23 Par décision du 15 novembre 1995, le Finanzamt Esslingen a rejeté cette demande.
24 Saisi d'un recours introduit par M. Strobel contre la décision du Finanzamt Esslingen, le Finanzgericht Baden-Württemberg a, par jugement du 9 juillet 1997, confirmé cette décision.
25 Le 19 août 1997, M. Strobel a introduit devant le Bundesfinanzhof un recours en «Revision» contre le jugement du Finanzgericht.
26 Le Bundesfinanzhof a joint ces deux affaires. Il a relevé que la fixation de la TVA conformément à l'article 14, paragraphe 3, seconde phrase, seconde possibilité, de l'UStG était justifiée dès lors que Schmeink et M. Strobel avaient établi des factures mentionnant séparément cette taxe et qu'ils les avaient remises à leurs destinataires sans avoir exécuté les prestations qui y étaient indiquées.
27 Le Bundesfinanzhof a rappelé que l'objectif poursuivi par l'article 14, paragraphe 3, de l'UStG est de faire obstacle à des fraudes lorsque des factures sont établies en faisant apparaître séparément le montant de la taxe et que les opérations en cause ne sont pas effectuées.
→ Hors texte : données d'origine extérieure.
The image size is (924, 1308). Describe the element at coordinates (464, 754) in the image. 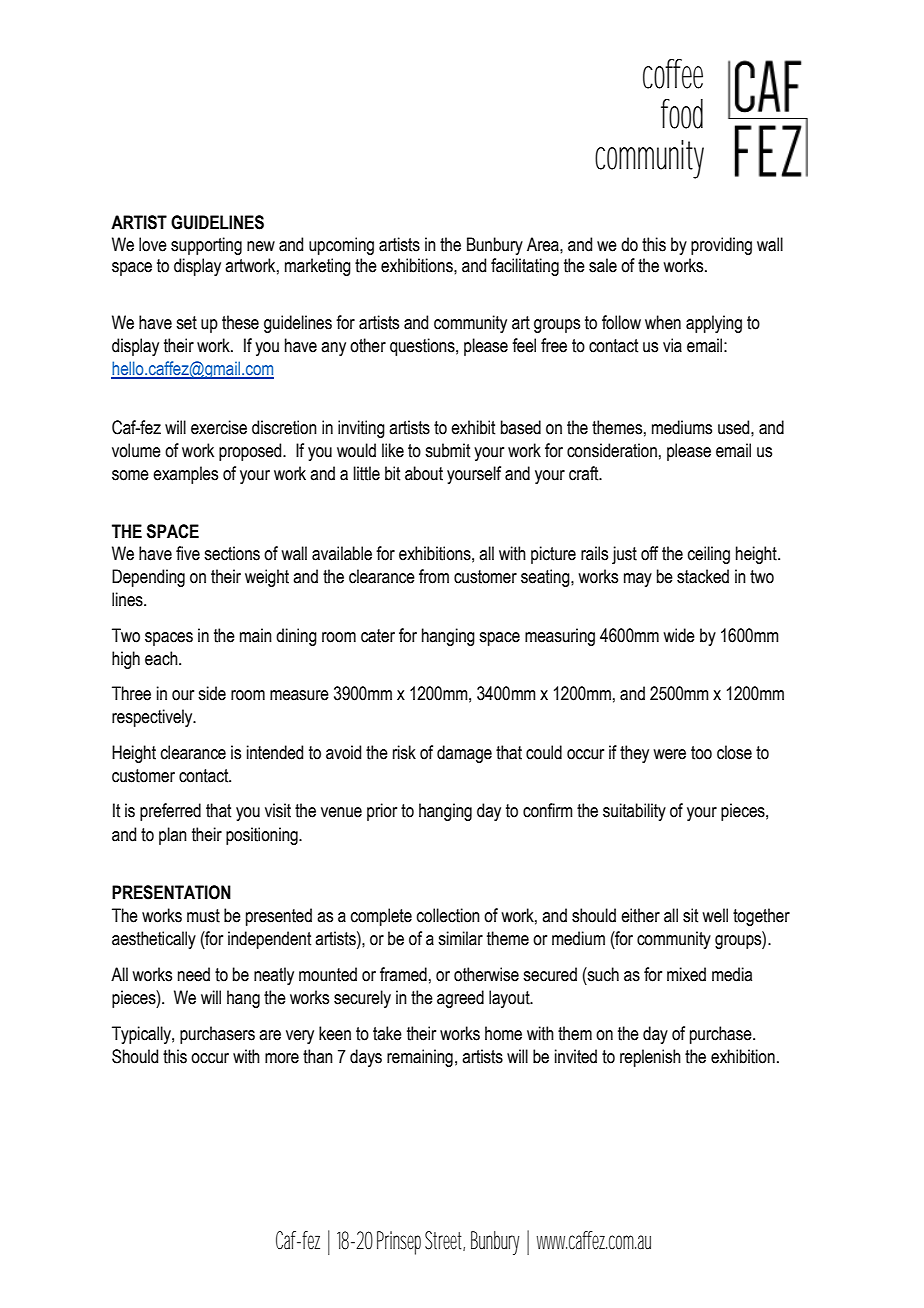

À la différence de l'article 14, paragraphe 2, de l'UStG, le législateur n'aurait prévu, à l'article 14, paragraphe 3, de l'UStG, aucune possibilité de régularisation, afin de ne pas affaiblir l'effet dissuasif de cette disposition.
28 Selon un arrêt du Bundesfinanzhof du 21 février 1980 (BStBl II 1980, p. 283), une mesure d'équité s'imposerait dans les cas où l'émetteur de la facture aurait éliminé le risque de diminution des recettes fiscales en temps utile et complètement. En effet, dans de tels cas, notamment lorsque l'émetteur de la facture réussit à se faire restituer et à détruire les factures qu'il a établies avant leur utilisation par leur destinataire ou lorsque l'émetteur de la facture, sans réussir à se faire restituer la facture, élimine la situation de risque en prenant à temps d'autres mesures, notamment par le biais d'une déclaration auprès du Finanzamt dont il dépend ou dont dépend le destinataire de la facture, l'article 14, paragraphe 3, de l'UStG n'aurait aucun effet dissuasif.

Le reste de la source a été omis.